## Exercise:
Write the next part of the forum post about middle-out forecasting in fabletools, starting right after its last line.

## Text section:
I would like to o use intermediate level (category) to make base forecasting because the stagionality and trends maybe are better valued.
So i grouped my data for key, and i would like to use middle_out approch, the total sales use bottom up and single item are forected useing top down approach
I'm using fabletools middle_out function, but when i try to make forecast it doesn't work
this is my code:
library(reshape)
library(tidyverse)
library(tsibble)
library(dplyr)
library(fable)
library(fpp2)
library(forecast)
#read data from csv
#example dataset
set.seed(42) ## for sake of reproducibility
n <- 6
data_example <- data.frame(Date=seq.Date(as.Date("2020-12-01"), as.Date("2021-05-01"), "month"),
No_=sample(1800:1830, n, replace=TRUE),
Category=rep(LETTERS[1:3], n),
Quantity=sample(18:24, n, replace=TRUE))
sell_full <- data_example %>% mutate(Month=yearmonth(Date)) %>% group_by(No_,Category, Month) %>% summarise(Quant = sum(Quantity), .groups = 'keep')
sell_full <- na.omit(sell_full)
#data
#conversion to tsibble for forecastings
sell_full <- as_tsibble(sell_full, key=c(No_, Category), index=Month)
sell_full <- sell_full %>% aggregate_key((Category/No_), Quant= sum(Quant))
#sell_full<- filter(sell_full, !is.na(sell_full$Quant))
sell_full <- sell_full %>% fill_gaps(Quant=0, .full=TRUE)
fit <- sell_full %>%model(ets = ETS(Quant~ error("A") + trend("A") + season("A")))%>% middle_out(split=1)
fc <- forecast(fit, h = "6 months", level=1,lambda="auto")
if I put method="mo" in forecast method as documentation says it return this error
Error in meanf(object, h = h, level = level, fan = fan, lambda = lambda, :
unused argument (method = "mo")
if i doesn't put method info in forecast it return this error:
<error/vctrs_error_ptype2>
Error in `vec_compare()`:
! Can't combine `..1` <agg_vec> and `..2` <double>.
---
Backtrace:
1. generics::forecast(fit, h = "6 months", level = 1, lambda = "auto")
2. forecast:::forecast.default(fit, h = "6 months", level = 1, lambda = "auto")
3. forecast:::forecast.ts(object, ...)
4. forecast::meanf(...)
5. forecast::BoxCox(x, lambda)
6. forecast::BoxCox.lambda(x, lower = -0.9)
7. fabletools:::Ops.lst_mdl(x, 0)
11. fabletools:::map2(e1, e2, .Generic)
12. base::mapply(.f, .x, .y, MoreArgs = list(...), SIMPLIFY = FALSE)
13. vctrs:::`<=.vctrs_vctr`(dots[[1L]][[1L]], dots[[2L]][[1L]])
14. vctrs::vec_compare(e1, e2)
The Documentions about it is very bad,
someone can help me?

## Given records:
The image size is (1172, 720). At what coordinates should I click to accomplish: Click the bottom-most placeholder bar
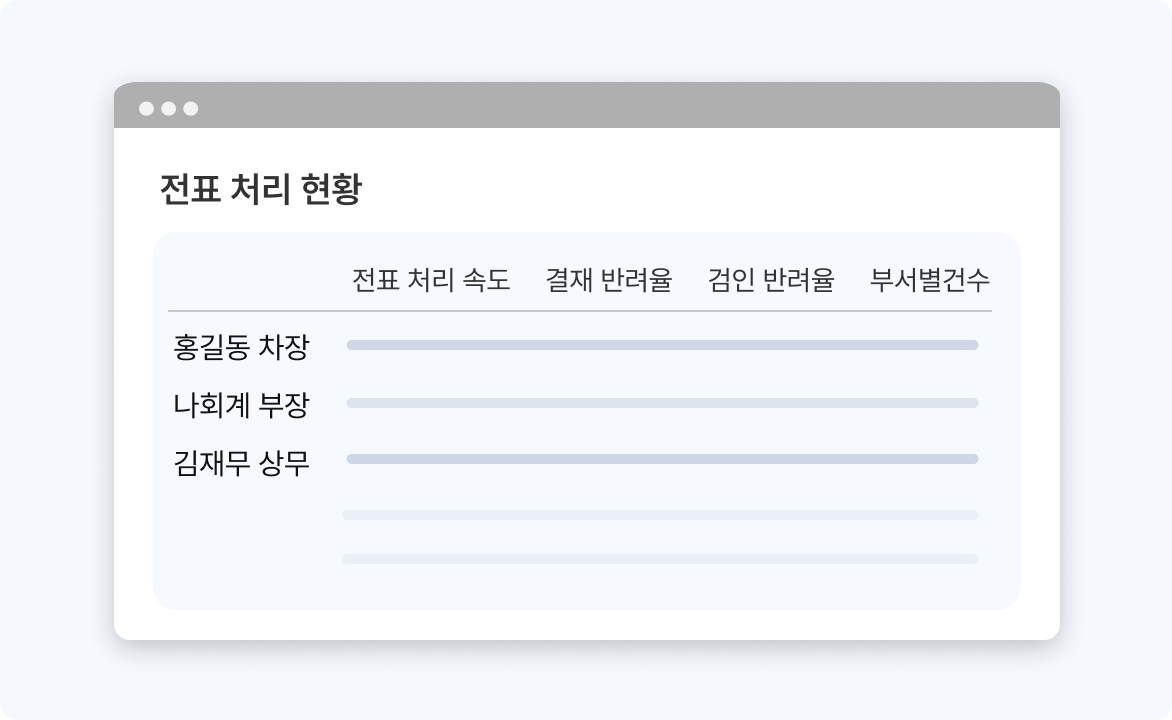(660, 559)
* * *
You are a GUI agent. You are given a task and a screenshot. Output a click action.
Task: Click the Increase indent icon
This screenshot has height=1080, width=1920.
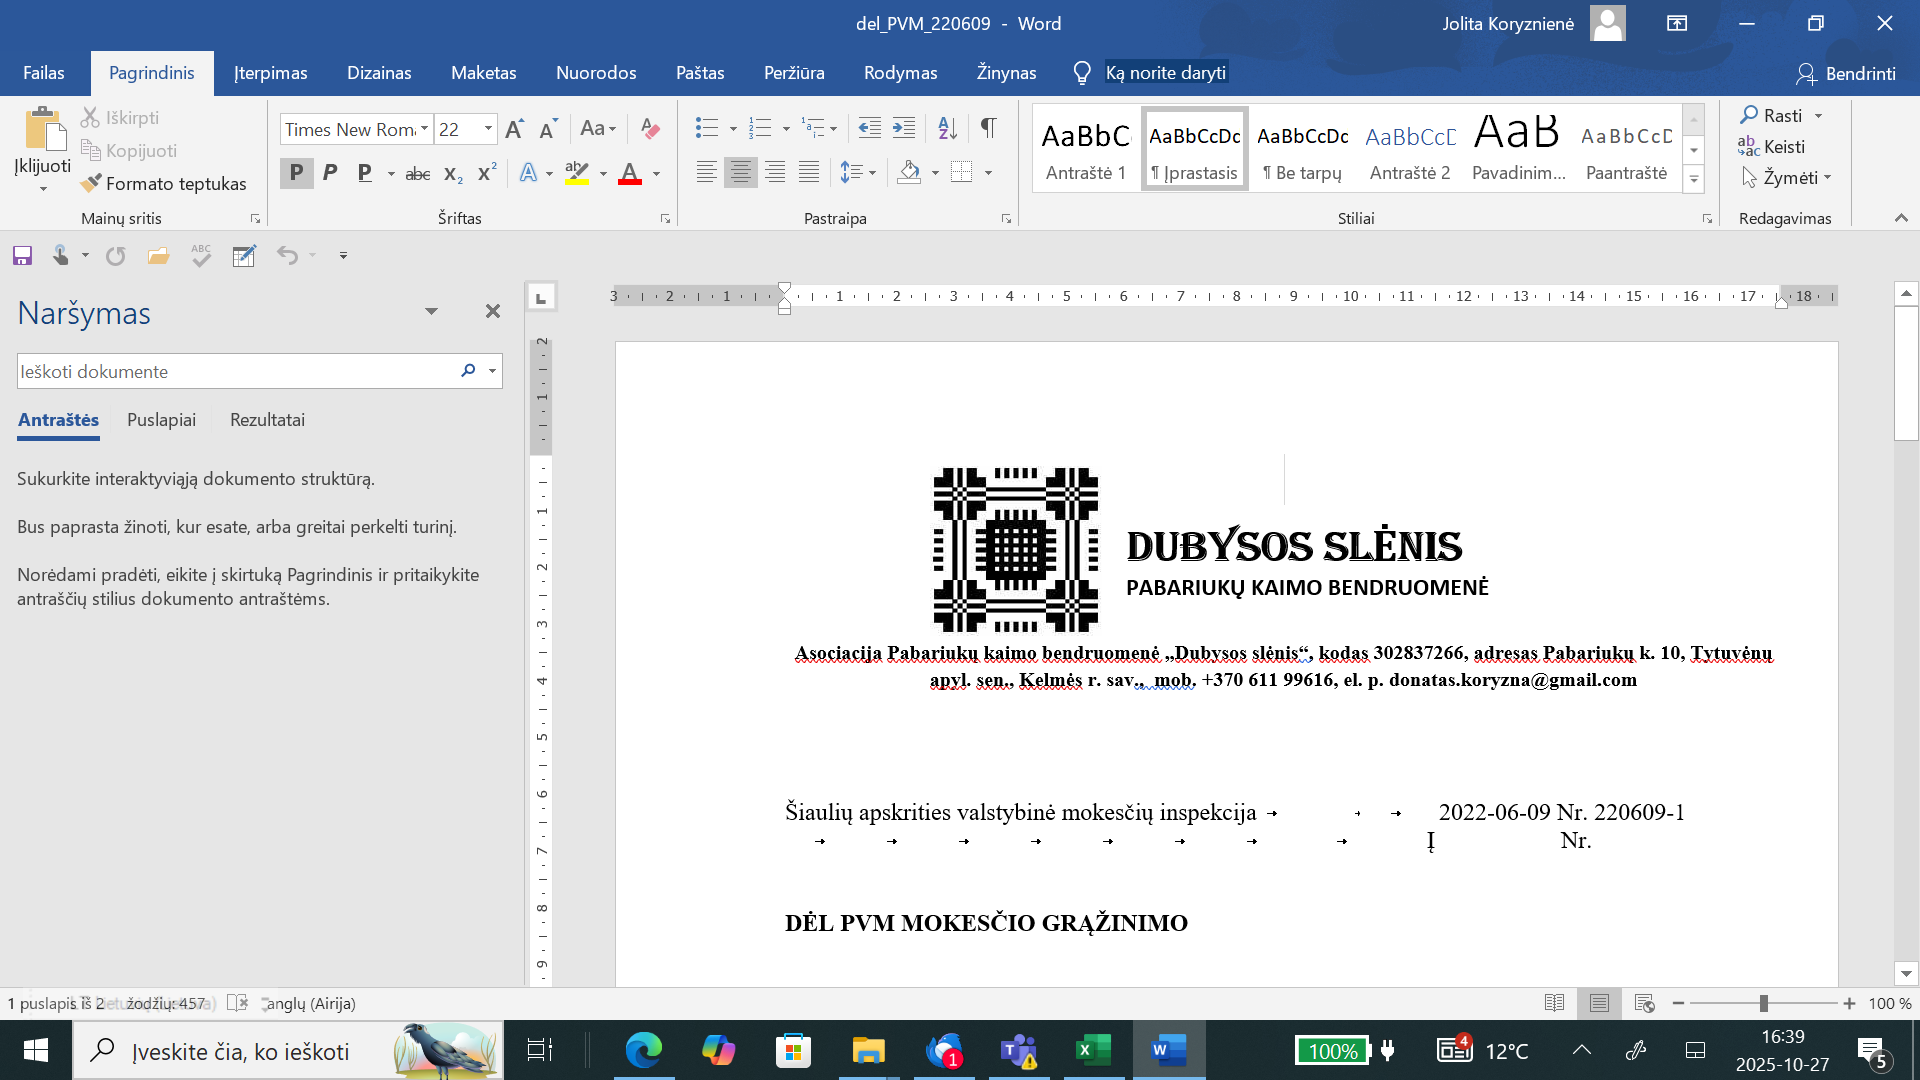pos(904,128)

## Result of the task:
UPDATE:
As someone suggest to me, I tried to remove some package, now my library are:
library(tsibble)
library(dplyr)
library(fable)
library(fpp3)
library(conflicted)
Now the error is changed. when I try to make forecast function I have this error:
Error in build_key_data_smat(key_data) :
argument "key_data" is missing, with no default
and if I put key_data = "Category" (Category is the split layer) the error is:
fc <- forecast(fit, h = "6 months",level=1,lambda="auto", key_data= "Category")
Error in -ncol(x) : invalid argument to unary operator
library(conflicted)
library(fpp3)
library(tidyverse)
n <- 6
data_example <- data.frame(Date = seq.Date(as.Date("2020-12-01"), as.Date("2021-05-01"), "month"),
No_ = sample(1800:1830, n, replace = TRUE),
Category = rep(LETTERS[1:3], n),
Quantity = sample(18:24, n, replace = TRUE))
sell_full <- data_example |> mutate(Month = yearmonth(Date)) |> group_by(No_,Category, Month) |> summarise(Quant = sum(Quantity), .groups = 'keep')
sell_full <- ungroup(sell_full)
sell_full <- as_tsibble(sell_full, key = c(No_, Category), index = Month)
sell_full <- sell_full %>% aggregate_key((Category/No_), Quant = sum(Quant))
sell_full <- sell_full %>% fill_gaps(Quant = 0, .full = TRUE)
fit <- sell_full %>% model(ets = ETS(Quant~ error("A") + trend("A")))
fc <- fabletools::forecast(fit, h = "6 months", lambda = "auto")
Thought I'd have a look at the code to generate sell_full.
Added an ungroup, took out the seasonal, and took out the middle_out. Runs now, and no longer asks for key_value. The ungroup, as it seemed that you were finished with the grouping. The seasonal as it was not supported by the data. The middle out as it would cause the prompt for key_value. Spent a bit of time on the middle_out leading to forecast asking for key_value, though, hence comment above.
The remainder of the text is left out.